Fallout the whole story fallouts inciting incidents how to start a story

How To Start A Story

Today we’re going to look at Fallout’s inciting incidents, and how to motivate players and characters to follow the plot. The most important part of the beginning is the ‘inciting incident’. An event that sets your protagonist on the road to the main plotline. These can be major or minor events, but they have to trigger a change for your protagonist.

You can begin your story before, during or after this incident, but it’s important to at least tell the reader that it happened. In video games, this is usually handled via an introductory cutscene. In the early days of videogames, the backstory was often included in the game manual. Of course this is less common now, so the game has to give you the backstory.

So we’ll start at the beginning and work through the games in chronological order. Of course, we have to note that the series itself has a rather major inciting incident. The bombs. The nuclear war happened on the 23rd of October, 2077, wiping out 90% of life on the surface. A large number of people survived in underground Vaults. So bear this in mind, as it matters to every Fallout story we will be examining.

Fallout – The Water Chip

The first Fallout game came out in 1997. You begin with creating your character, known as “the Vault Dweller”, from Vault 13 located in southern California to the west of Shady Sands, a small town that would go on to be the capital of the New California Republic (NCR). The Vault is designed to support up to a thousand people, and will remain sealed for 200 years, to study the effects of prolonged isolation. It was supplied with an extra G.E.C.K. (Garden of Eden Creation Kit) instead of extra water chips, which were sent to Vault 8.

In 2161, the Vault’s water purification chip started to malfunction leading the Overseer of the Vault to send people out into the wasteland to find a replacement, to no avail.

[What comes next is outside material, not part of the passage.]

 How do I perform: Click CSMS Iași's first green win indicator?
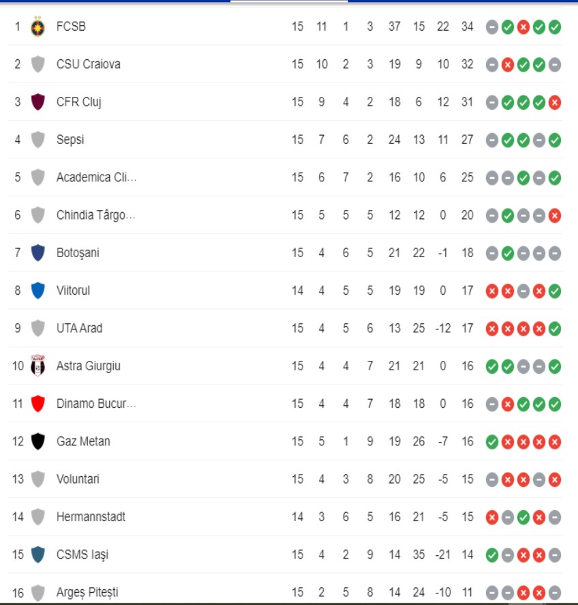point(492,555)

The overseer chooses your character for this job. On the 5th of December 2161, the Vault Dweller leaves their Vault for the wasteland.

At that point, the Vault has only 150 days of water reserves, which does put a time limit on success for the Vault Dweller. The game does implement this time limit as well, although you can extend the time limit through your actions in the Wasteland.

Motivation?

So what is the motivation? Vaults are generally safe and secure, if there’s no horrific experiment going on. The limited living space means that everyone needs to contribute to the community to ensure their survival. Your character has lived their whole life in this Vault, and may well have friends and family, but they want to help their Vault. Water is essential for life, after all, and in a radioactive wasteland, water purification is vital. So it makes sense to keep looking for a replacement water chip, to save their community, doesn’t it?

Fallout 2 – Finding the Garden of Eden

Fallout 2 takes place 80 years after the first game, in a village called Arroyo, in Oregon. Arroyo is suffering from a famine and a drought. The village was founded by the Vault Dweller, after they were exiled from Vault 13 due to spending too much time outside. A serious drought in 2241 leads the village elder to ask your character, the Chosen One to find a G.E.C.K. The Chosen One is a direct descendant of the Vault Dweller.

The G.E.C.K. is a terraforming device that is capable of sustaining life in the wasteland, including seed, soil supplements, a cold fusion power-generator, matter-energy replicators, atmospheric chemical stabilisers and water purifiers. Each vault has two as standard (in the West Coast, at least) and the Elder believes that only a G.E.C.K. can save the village of Arroyo from starvation.

Motivation?

Again, your character’s motivation is very similar to Fallout’s protagonist. Your people are suffering from a shortage of an essential resource and are relying on you finding the one thing that could save them. It’s all about the preservation of life, and saving your community. Pretty motivating reasons to embark on this quest.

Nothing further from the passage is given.